And Duke is bringing up a new head-scratcher that nobody really thought of before: Could a team possibly make the playoff with five?
Those two mysteries were the main ones left after a day of shuffling in the conference title games set the stakes for Sunday’s big reveal.
Alabama’s 28-7 loss to CFP No. 3 Georgia and unranked Duke’s 27-20 win in overtime over CFP No. 16 Virginia were the key results Saturday — leaving the selection committee to sleep on which three teams out of five contenders vying for the final spots in the bracket are worthy, and which two stay home.
No. 9 Alabama (10-3), No. 10 Notre Dame (10-2) and No. 12 Miami (10-2) are in the hunt for two of those spots.
No. 25 James Madison (12-1) and Duke (8-5) — unranked but the newly crowned champion of the Atlantic Coast Conference — are the candidates for the other.

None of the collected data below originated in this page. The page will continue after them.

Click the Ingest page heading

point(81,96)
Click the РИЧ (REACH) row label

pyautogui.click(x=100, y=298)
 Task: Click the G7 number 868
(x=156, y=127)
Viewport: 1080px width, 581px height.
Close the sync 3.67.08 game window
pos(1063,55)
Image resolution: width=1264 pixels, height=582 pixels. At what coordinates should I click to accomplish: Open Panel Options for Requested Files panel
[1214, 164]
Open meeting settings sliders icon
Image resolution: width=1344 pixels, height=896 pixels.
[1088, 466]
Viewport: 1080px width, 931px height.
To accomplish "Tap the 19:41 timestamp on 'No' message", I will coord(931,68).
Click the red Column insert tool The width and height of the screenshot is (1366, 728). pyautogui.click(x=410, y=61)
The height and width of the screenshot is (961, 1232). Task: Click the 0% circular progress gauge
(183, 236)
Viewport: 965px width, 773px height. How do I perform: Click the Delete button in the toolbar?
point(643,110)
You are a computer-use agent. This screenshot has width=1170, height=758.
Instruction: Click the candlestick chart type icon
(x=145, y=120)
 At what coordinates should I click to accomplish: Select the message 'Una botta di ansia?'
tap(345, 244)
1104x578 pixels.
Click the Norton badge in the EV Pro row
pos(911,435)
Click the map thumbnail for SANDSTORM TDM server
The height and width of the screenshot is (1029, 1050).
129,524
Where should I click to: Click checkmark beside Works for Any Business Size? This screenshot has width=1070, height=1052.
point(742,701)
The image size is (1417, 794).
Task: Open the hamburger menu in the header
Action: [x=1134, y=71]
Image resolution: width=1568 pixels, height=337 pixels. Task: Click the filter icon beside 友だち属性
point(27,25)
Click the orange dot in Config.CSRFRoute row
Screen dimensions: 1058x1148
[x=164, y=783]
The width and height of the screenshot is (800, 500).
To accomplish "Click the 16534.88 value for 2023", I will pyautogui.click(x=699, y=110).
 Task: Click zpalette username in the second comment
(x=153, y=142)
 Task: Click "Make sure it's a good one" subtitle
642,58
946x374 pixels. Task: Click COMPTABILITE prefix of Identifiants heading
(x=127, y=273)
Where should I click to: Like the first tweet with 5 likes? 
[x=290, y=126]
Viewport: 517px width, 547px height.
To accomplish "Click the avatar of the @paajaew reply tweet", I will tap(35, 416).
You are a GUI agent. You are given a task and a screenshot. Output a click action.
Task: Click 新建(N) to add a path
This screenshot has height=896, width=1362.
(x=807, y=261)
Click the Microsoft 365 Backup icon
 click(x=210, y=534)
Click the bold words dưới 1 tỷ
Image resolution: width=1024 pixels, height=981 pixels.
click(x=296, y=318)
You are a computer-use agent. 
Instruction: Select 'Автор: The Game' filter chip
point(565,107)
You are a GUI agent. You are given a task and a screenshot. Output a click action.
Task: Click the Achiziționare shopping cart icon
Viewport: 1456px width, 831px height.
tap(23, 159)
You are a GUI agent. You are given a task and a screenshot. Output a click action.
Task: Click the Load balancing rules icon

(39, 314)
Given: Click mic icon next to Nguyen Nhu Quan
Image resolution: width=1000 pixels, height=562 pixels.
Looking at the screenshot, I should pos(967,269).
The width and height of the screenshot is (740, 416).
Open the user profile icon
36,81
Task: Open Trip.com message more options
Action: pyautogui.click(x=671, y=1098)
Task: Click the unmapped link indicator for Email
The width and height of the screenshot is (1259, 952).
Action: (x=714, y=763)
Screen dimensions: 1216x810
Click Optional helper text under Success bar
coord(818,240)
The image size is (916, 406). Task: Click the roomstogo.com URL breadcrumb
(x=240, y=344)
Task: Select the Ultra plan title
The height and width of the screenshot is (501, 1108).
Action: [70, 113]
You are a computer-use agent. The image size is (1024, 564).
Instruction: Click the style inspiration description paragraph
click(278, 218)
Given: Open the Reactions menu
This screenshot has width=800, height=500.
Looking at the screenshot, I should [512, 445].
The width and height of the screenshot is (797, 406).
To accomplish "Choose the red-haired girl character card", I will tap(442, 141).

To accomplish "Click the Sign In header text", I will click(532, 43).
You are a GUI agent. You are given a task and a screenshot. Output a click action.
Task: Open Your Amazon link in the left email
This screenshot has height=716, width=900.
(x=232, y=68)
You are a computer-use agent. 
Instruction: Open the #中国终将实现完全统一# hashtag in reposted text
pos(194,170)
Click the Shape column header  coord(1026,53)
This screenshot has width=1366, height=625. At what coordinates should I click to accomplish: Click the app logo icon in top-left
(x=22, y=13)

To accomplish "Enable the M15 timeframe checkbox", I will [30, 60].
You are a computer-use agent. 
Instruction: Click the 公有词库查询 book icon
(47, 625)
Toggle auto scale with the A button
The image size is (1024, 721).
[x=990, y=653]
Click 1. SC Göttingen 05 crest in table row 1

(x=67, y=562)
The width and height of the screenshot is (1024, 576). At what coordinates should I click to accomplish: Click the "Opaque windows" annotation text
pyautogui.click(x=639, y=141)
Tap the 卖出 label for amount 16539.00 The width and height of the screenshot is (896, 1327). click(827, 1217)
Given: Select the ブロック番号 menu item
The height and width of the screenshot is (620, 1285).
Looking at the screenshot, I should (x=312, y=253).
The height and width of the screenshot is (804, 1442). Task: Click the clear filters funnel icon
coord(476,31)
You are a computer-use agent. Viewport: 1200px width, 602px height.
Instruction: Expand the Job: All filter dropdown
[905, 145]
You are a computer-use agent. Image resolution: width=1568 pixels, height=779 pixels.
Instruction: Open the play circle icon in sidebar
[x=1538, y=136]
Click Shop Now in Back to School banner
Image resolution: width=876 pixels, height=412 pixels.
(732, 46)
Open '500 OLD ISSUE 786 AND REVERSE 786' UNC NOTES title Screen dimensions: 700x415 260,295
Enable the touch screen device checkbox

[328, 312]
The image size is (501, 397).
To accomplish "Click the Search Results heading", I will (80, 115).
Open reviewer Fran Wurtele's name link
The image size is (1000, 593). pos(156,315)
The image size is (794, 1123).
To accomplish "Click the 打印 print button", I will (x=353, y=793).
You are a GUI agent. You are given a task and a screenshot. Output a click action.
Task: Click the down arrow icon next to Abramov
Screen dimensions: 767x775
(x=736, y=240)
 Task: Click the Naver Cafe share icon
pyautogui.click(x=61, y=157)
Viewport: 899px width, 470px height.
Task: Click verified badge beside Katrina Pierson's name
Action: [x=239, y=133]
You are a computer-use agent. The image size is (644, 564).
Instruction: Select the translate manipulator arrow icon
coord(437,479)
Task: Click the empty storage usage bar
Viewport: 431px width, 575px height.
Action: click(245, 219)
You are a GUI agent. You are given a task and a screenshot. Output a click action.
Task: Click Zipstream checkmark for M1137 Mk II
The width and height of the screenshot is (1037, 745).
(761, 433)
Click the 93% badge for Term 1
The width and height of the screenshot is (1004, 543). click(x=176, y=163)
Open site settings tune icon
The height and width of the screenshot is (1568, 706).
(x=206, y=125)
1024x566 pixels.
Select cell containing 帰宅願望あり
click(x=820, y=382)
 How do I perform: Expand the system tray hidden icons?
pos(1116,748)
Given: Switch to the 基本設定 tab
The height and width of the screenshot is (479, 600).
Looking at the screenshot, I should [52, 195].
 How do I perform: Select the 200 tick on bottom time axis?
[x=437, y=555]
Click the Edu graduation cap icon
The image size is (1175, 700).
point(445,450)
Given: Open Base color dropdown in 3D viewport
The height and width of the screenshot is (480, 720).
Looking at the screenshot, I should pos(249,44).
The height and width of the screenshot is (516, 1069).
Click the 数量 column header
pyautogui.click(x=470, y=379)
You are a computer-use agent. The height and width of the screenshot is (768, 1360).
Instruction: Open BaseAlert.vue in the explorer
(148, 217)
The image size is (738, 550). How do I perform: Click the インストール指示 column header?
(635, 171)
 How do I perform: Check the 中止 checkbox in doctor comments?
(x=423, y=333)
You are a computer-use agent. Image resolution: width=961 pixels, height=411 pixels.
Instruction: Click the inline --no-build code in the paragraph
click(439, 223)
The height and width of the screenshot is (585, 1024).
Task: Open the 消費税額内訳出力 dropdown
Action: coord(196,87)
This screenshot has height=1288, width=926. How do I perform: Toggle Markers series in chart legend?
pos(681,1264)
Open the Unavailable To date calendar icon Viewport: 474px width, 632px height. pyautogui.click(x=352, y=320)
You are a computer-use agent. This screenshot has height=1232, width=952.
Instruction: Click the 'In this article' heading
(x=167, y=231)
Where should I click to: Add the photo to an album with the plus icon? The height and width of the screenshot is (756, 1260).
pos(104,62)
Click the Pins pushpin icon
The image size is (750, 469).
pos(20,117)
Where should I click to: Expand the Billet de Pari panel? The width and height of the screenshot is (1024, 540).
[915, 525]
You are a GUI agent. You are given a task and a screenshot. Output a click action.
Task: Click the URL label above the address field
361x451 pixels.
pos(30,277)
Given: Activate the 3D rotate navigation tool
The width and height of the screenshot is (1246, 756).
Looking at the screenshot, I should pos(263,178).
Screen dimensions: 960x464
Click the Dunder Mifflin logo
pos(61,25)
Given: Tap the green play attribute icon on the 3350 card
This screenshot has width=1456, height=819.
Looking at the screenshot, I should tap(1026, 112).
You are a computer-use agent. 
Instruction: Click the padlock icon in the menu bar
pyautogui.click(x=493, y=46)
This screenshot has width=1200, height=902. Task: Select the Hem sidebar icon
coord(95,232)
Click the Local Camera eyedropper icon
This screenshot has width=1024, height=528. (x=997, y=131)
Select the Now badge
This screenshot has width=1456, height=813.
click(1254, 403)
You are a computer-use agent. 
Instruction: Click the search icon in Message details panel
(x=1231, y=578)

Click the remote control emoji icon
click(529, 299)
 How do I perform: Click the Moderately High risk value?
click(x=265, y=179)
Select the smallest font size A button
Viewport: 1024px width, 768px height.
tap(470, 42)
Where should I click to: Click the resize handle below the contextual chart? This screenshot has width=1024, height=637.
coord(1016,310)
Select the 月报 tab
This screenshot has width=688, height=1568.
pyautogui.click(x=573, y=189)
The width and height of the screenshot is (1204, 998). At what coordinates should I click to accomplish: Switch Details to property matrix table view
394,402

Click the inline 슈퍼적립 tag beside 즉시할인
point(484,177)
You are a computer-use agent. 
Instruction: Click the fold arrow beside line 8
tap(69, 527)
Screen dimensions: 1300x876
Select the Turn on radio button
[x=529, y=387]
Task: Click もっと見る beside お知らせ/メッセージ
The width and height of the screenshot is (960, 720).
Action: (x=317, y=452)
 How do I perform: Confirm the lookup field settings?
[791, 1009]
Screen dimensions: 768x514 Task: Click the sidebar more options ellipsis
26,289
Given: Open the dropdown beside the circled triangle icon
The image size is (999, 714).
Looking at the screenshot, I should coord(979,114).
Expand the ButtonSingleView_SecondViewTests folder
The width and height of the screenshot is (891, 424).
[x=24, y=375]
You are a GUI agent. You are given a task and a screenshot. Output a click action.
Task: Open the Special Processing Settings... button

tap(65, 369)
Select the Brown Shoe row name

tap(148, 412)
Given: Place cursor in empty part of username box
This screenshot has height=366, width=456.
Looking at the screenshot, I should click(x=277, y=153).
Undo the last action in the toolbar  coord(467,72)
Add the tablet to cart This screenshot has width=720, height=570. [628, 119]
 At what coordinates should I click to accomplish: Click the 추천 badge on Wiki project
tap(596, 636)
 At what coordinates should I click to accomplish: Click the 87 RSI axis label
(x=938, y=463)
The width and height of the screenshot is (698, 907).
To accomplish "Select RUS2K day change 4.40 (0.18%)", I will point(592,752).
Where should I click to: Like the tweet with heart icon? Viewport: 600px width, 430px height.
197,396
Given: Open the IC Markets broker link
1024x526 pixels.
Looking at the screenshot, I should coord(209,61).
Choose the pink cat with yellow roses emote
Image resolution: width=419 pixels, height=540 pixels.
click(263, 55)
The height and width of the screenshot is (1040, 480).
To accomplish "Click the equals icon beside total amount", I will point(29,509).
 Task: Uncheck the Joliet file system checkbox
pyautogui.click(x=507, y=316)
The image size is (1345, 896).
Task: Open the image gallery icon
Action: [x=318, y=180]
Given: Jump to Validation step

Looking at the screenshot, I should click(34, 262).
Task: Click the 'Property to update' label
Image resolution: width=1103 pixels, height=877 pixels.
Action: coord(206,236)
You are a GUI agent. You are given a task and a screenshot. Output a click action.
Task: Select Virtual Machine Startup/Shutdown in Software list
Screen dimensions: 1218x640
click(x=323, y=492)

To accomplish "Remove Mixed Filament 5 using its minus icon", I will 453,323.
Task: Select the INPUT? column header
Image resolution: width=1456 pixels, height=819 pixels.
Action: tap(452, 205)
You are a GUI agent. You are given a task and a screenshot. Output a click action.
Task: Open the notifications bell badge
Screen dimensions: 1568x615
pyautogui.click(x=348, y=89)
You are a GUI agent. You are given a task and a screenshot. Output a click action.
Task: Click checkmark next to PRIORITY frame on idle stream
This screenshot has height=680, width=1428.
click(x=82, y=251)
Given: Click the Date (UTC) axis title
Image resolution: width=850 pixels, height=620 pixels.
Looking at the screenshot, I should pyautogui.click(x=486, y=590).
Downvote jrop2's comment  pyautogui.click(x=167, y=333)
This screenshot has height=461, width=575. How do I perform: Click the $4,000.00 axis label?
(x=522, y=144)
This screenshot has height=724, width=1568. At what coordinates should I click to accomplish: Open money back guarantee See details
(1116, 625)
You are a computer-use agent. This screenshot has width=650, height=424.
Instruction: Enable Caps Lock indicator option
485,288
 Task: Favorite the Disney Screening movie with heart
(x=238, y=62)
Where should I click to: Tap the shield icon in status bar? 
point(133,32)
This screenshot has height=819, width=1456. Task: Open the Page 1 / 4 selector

Normally, the sports world doesn’t start paying attention to Duke until hoops season reaches full swing. Maybe someone among the ever-present throng of Duke haters on social media would title this one: “Blue Devils ruin football, too!”
Duke’s win gives the ACC a champion with five losses, which places the conference on the cusp of not placing a single team into the tournament.
Blue Devils coach Manny Diaz is more than fine with comparing his team to James Madison.
“They don’t have a win like this. They don’t have a win against a team like that. That’s a big-time team right there in Virginia,” he said. “Seven wins in this conference? Seven Power Four wins compared to zero? No, that’s a playoff team. These guys deserve to be in.”
It is true that Duke’s strength of schedule is about 50 spots higher than James Madison’s. But in most of the rest of the metrics — including that all-important loss column — the Dukes of James Madison look much stronger than Duke.
This is how the ACC got into this pickle:
— No. 20 Tulane won the American Conference.
— The No. 25 Dukes won the Sun Belt.
— The unranked Blue Devils beat Virginia.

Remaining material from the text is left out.